[EXERCISE PASSAGE]
Ménard returned once again to the Brier in 2006. His team finished the round robin in second place and an 8-3 record. In the playoffs they lost the 1-2 game, but went on to win the semi-final against Team Nova Scotia skipped by Mark Dacey in a lacklustre game. In the final, against Ontario's Glenn Howard team, Ménard and his Quebec foursome played a much better game, claiming victory- the first ever for a full Francophone born team and the second ever for a Quebec team.

Ménard's victory at the Brier qualified him for the 2006 World Men's Curling Championship in Lowell, Massachusetts. At the Worlds, Ménard's team went all the way to the finals, but lost to Team Scotland (skipped by David Murdoch) in the final.

In 2007, Ménard lost the provincial championship to Pierre Charette, ending his bid to repeat as defending Brier champions. Following the season, the team broke up with Roberge being replaced at third with Martin Crête and Elmaleh being replaced at lead by Jean Gagnon.

In 2008, Ménard and his new team returned to the Brier, where he finished with a disappointing 4-7 record. He returned again in 2009 where he finished with a 7-4 record, but lost to Manitoba's Jeff Stoughton in a tie-breaker. Ménard failed to qualify for the 2010 Brier, losing out in the semi-final of the 2010 Quebec Men's Provincial Curling Championship to Martin Ferland. He missed out on the Brier again in 2011, losing in the 2011 Quebec Men's Provincial Curling Championship final to François Gagné. Ménard missed out on the Brier for the third straight year when he lost in the semi-final of the 2012 Quebec Men's Provincial Curling Championship to Robert Desjardins. Ménard finally returned to the Brier when he won the 2013 Quebec Men's Provincial Curling Championship. At the 2013 Tim Hortons Brier, he had an average week, finishing the event with a 6-5 record. Ménard won another provincial title in 2014, sending his rink to the 2014 Tim Hortons Brier. He led his team to a strong 4th-place performance, losing to Manitoba's Jeff Stoughton in the bronze medal game.

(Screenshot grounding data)
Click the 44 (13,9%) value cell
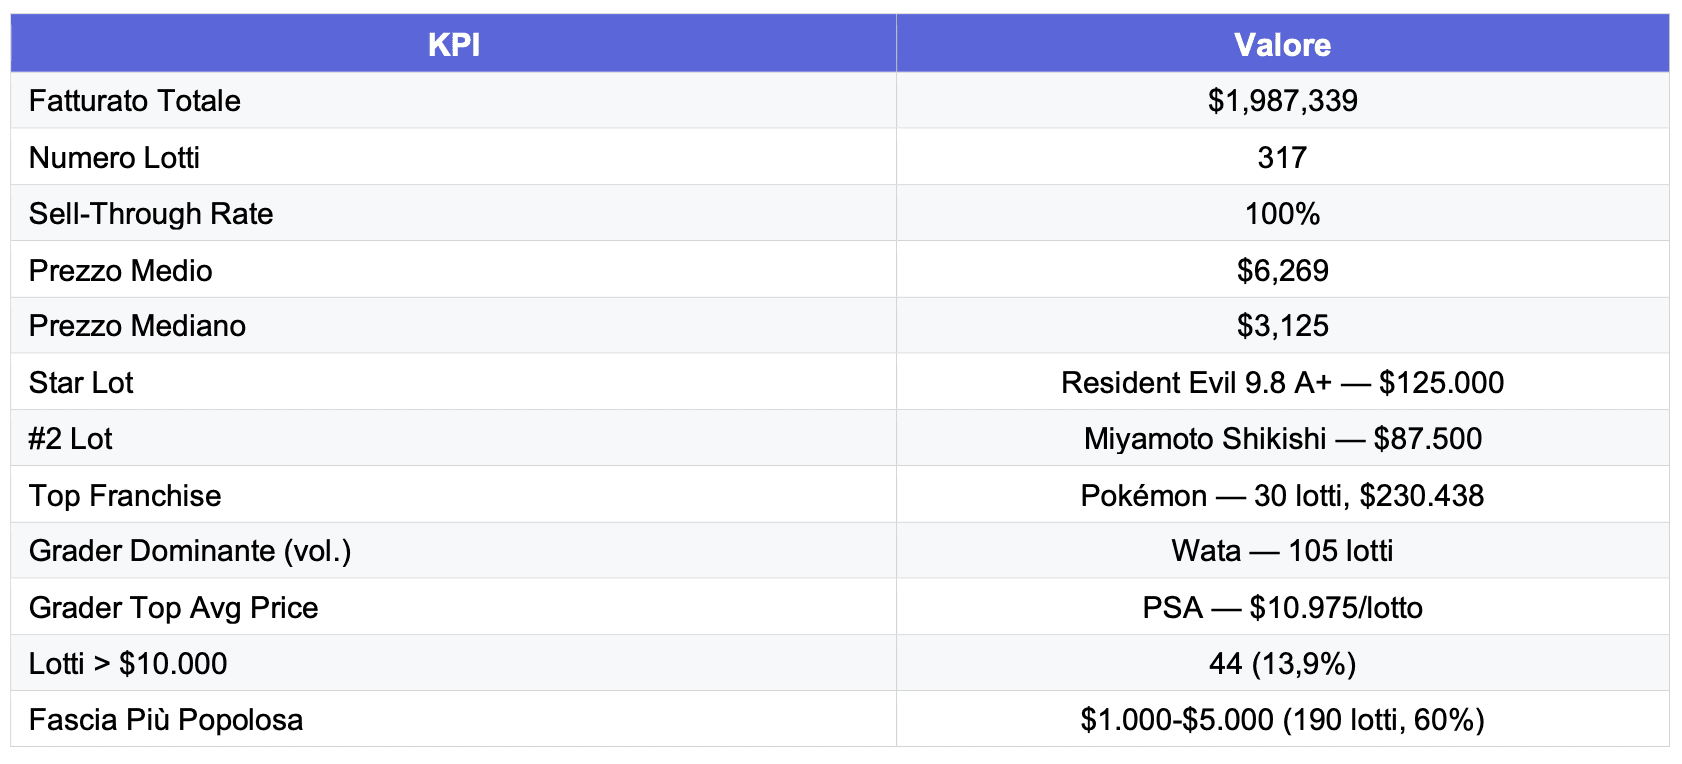1682x764 pixels. [1282, 664]

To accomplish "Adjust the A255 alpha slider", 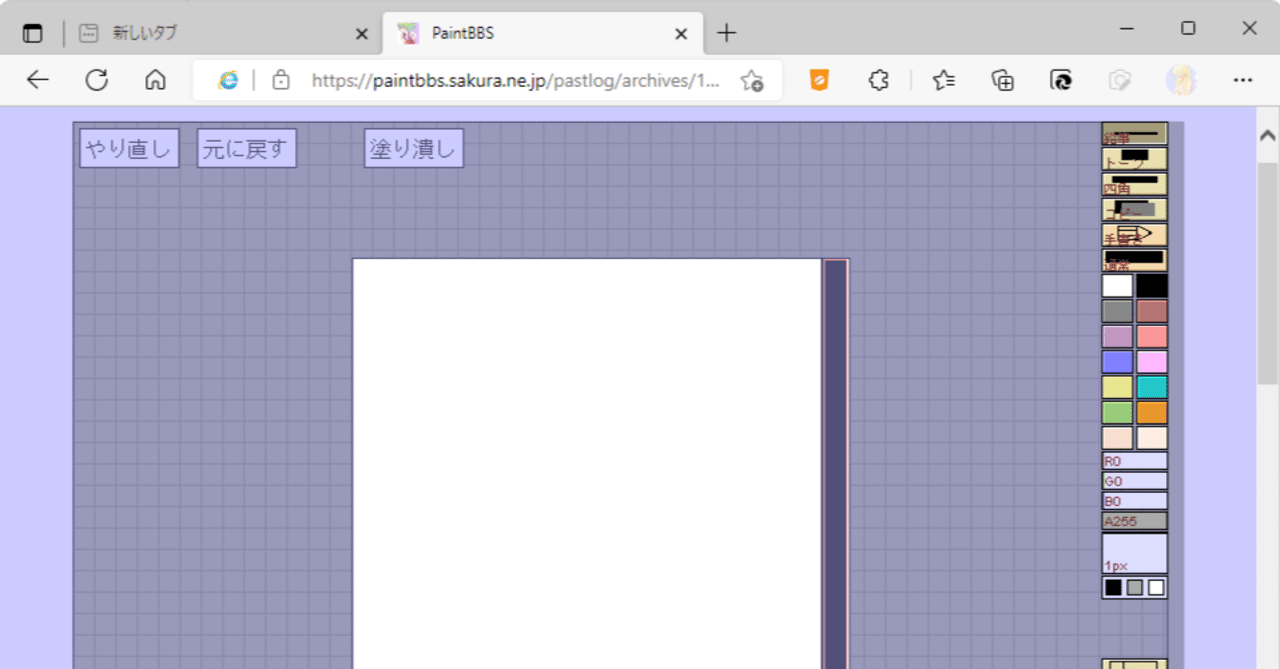I will click(1134, 521).
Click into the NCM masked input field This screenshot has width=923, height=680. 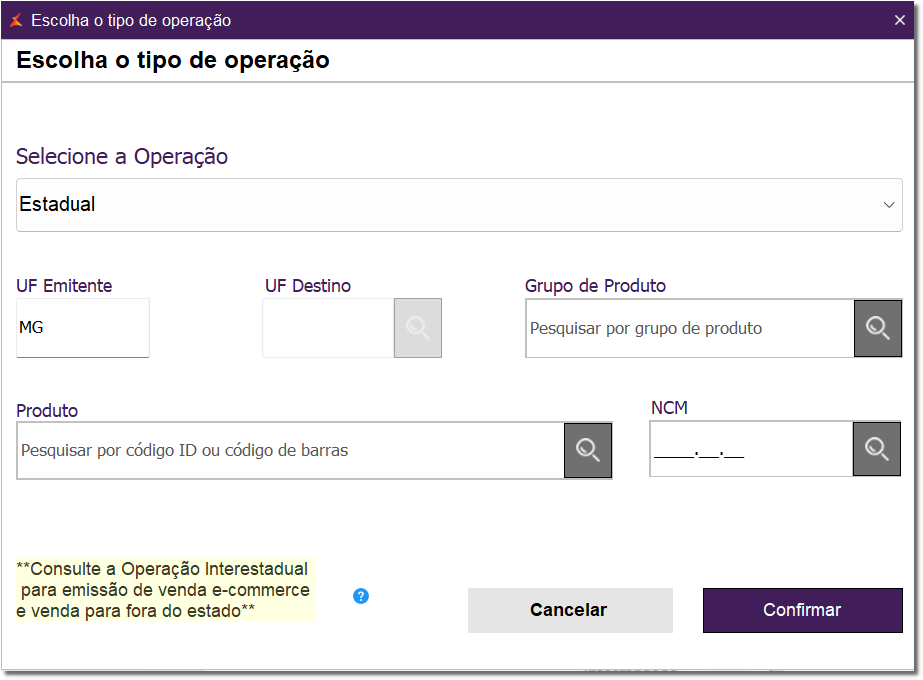[750, 449]
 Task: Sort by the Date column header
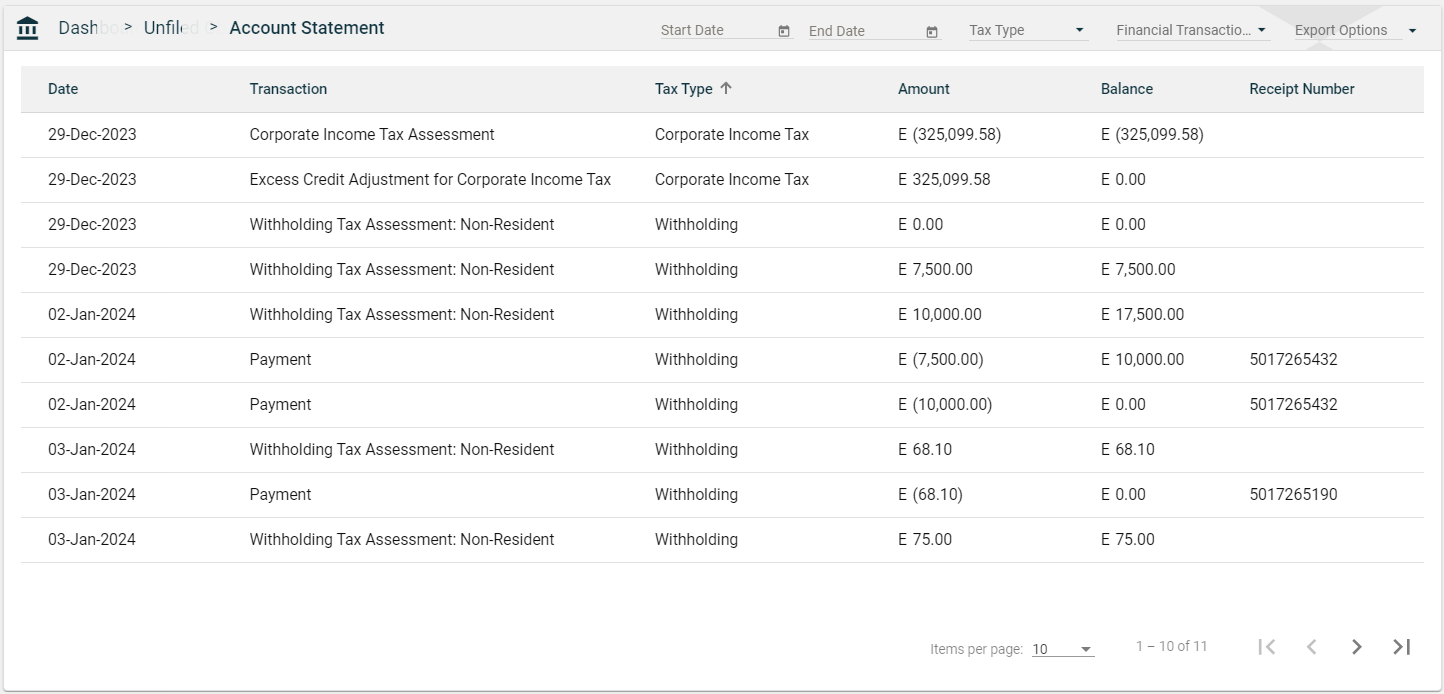click(63, 89)
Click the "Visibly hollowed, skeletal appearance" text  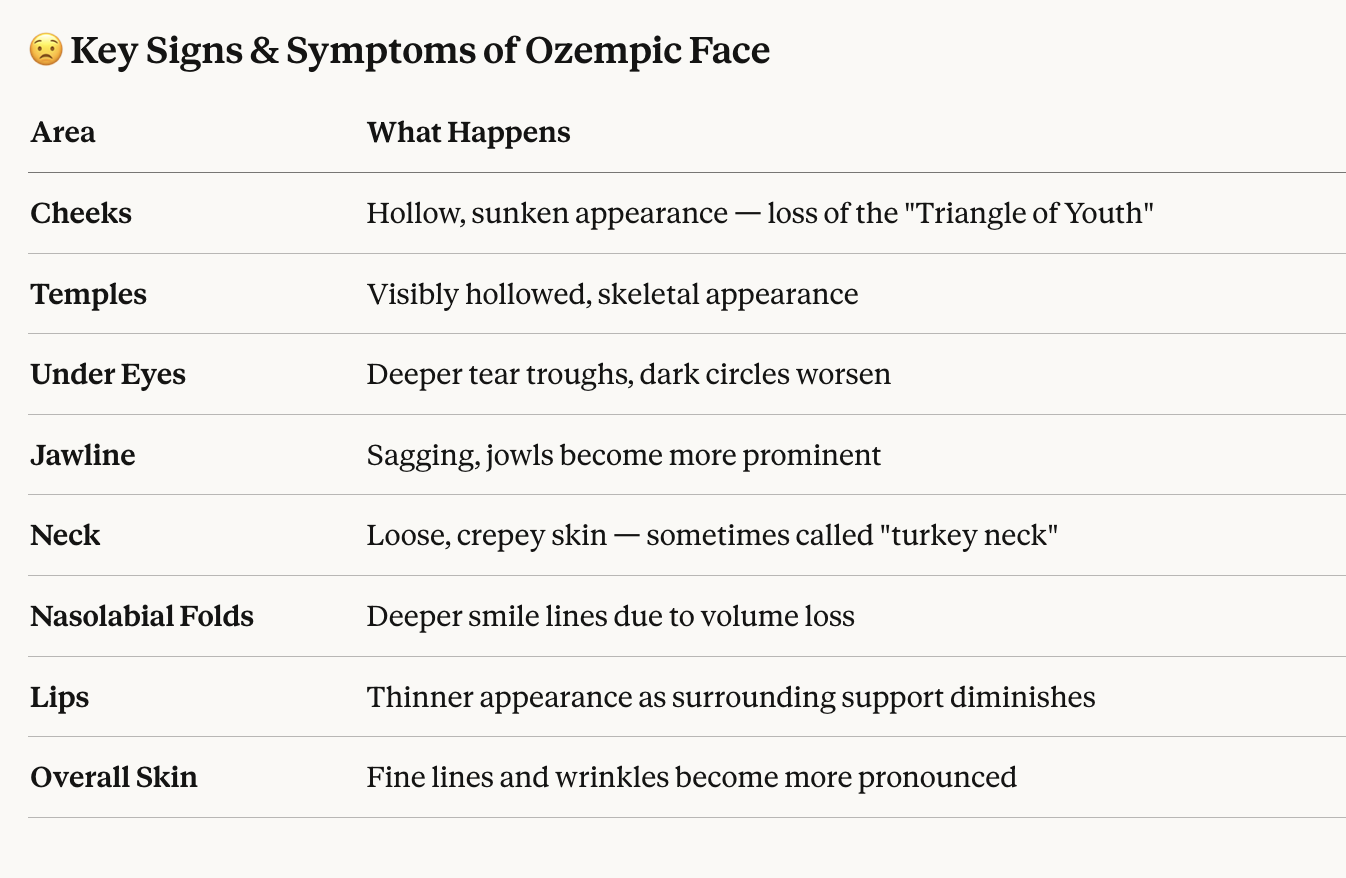point(612,294)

[TASKS]
1. Answer these questions about the passage on Ménard's curling career.
(a) In which city was the 2006 World Men's Curling Championship held?
(b) Who replaced Roberge at third after the 2007 season?
(c) To whom did Ménard lose in the semi-final of the 2012 Quebec Men's Provincial Curling Championship?
2. Resume the passage on Ménard's curling career, picking up after its final sentence.

[RESPONSES]
1.
(a) Lowell, Massachusetts
(b) Martin Crête
(c) Robert Desjardins

2.
Ménard won the 2015 Quebec Men's Provincial Curling Championship, but had less success at the 2015 Tim Hortons Brier, going 6–5. He won another Quebec championship in 2016, and led Quebec to a 4–7 record at the 2016 Tim Hortons Brier. He won a final Quebec championship in 2017, and led his province to a 7–4 record at the 2017 Tim Hortons Brier.

Ménard stepped away from competitive curling in 2017, but returned in 2021 to win his second Canadian Mixed Championship, with teammates Marie-France Larouche, Ian Belleau and wife Annie Lemay. In 2022 he won the World Mixed Curling Championship for Canada, defeating host Scotland 7-4 in Aberdeen, Scotland.

In 2024, it was announced that Ménard would be returning to competitive curling for the 2024–25 season as the third for Team Félix Asselin. Ménard, halfway through the season would begin skipping the team, with Asselin continuing to throw fourth stones. Ménard would win the 2025 Quebec Tankard, qualifying them to represent Quebec at the 2025 Montana's Brier. At the Brier, the team finished 4–4, missing out on the playoffs.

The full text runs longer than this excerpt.